[[ Passage to read open ]]
The proportion of admissions of bicyclists was higher than the percentage of other children seen at the BCCH. This indicates the more serious injuries to bicyclists compared with other types of injuries. Among bicyclists, more children with traffic related injuries were admitted. Most admissions were for head and brain injuries or injuries to the extremities, similar to other reports.3–15
Reversed referral bias may have occurred, as some injuries not included in the study were treated at other hospitals in the Vancouver area. Thus, our findings probably underestimate the magnitude of bicycle related injuries, especially for children aged 15–19 years. The lower number of injuries in this age group may be because they were treated in general hospitals.
[[ Passage to read closed ]]
• [Activity 1]: Translate this sentence from the passage on children's bicycle injuries into Spanish: "Among bicyclists, more children with traffic related injuries were admitted."
• [Activity 2]: Write a continuation of the passage on children's bicycle injuries, starting after its final sentence.
[[ Material provided open ]]
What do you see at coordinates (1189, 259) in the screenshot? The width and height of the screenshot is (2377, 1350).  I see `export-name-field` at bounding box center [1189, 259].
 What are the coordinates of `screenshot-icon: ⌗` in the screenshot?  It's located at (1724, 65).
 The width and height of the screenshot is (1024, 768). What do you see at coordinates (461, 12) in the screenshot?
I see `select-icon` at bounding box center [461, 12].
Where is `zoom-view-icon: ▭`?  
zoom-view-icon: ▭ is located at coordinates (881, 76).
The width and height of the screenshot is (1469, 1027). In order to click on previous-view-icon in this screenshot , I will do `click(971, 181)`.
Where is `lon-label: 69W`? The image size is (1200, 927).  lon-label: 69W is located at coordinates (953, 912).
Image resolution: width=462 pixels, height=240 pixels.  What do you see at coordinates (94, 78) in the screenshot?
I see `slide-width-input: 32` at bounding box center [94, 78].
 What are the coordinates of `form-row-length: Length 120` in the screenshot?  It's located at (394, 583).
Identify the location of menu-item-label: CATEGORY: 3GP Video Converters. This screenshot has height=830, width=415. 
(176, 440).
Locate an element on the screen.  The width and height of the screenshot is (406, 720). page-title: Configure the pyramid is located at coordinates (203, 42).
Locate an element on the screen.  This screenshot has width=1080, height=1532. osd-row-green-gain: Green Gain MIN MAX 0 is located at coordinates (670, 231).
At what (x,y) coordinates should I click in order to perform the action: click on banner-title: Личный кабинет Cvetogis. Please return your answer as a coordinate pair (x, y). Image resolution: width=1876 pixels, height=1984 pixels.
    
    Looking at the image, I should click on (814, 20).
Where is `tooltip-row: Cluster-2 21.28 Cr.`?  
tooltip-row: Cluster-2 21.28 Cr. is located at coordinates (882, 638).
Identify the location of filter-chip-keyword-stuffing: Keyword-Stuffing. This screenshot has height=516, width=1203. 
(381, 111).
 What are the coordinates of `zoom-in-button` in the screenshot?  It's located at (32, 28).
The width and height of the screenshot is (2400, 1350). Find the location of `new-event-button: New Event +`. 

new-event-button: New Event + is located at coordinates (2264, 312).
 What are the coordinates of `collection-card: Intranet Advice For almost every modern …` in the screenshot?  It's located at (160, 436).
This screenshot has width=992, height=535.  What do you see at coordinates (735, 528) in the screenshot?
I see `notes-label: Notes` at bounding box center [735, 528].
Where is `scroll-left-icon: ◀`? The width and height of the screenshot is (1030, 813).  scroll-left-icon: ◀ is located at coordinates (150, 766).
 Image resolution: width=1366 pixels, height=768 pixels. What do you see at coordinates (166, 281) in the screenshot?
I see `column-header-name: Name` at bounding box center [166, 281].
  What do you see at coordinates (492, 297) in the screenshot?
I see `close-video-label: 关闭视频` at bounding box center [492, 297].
[[ Material provided closed ]]
• [Exercise result 1]: Entre los ciclistas, se hospitalizó a más niños con lesiones relacionadas con el tráfico.

• [Exercise result 2]:
Emergency room data often lack information on more serious injuries that reach the intensive care unit directly. However, the British Columbia CHIRPP data are unique in that they include all intensive care unit data since July 1992. Thus, the study may include more serious injuries, but underestimate those that are less severe.11
As has been reported by others,3, 8 most injuries occurred because of loss of control and did not involve other vehicles. Thus, specific protection of bicyclists rather than implementation of motor vehicle traffic changes could be the most effective preventive strategy. It has been shown previously that head injuries can be prevented by wearing helmets and helmet non-use has been shown to be strongly associated with severe head injury.1–27 This study confirms the protective effects of helmet wearing. The risk for head and face injury, skull injury, brain injury and concussion, as well as admittance for those injuries (which indicates the severity of these injuries) were statistically significantly increased for those who did not wear a helmet. This higher risk of head injury for non-users of helmets is consistent with other reports from Canada,1–10 the US,16 England,17 Australia,18 New Zealand,19 and Israel.20
Helmet use increased consistently during the study period in British Columbia, similar to the general trend in Canada.21 However, more than 70% of all injured bicycle users did not report wearing a helmet. Helmet use was lower among younger children, which may indicate a need for special helmets and more educational efforts for young children and their parents. Like previous publications,28–31 this study indicates more injuries for boys than girls.
Reporting of helmet use could be randomly misclassified. Moreover, seriously injured children bicyclists (or their parents) may be unable to provide information on helmet use. If so, the bias would tend toward a lower risk for non-users. Thus, misclassification or biased reporting by more seriously injured children is unlikely to explain the findings of this study.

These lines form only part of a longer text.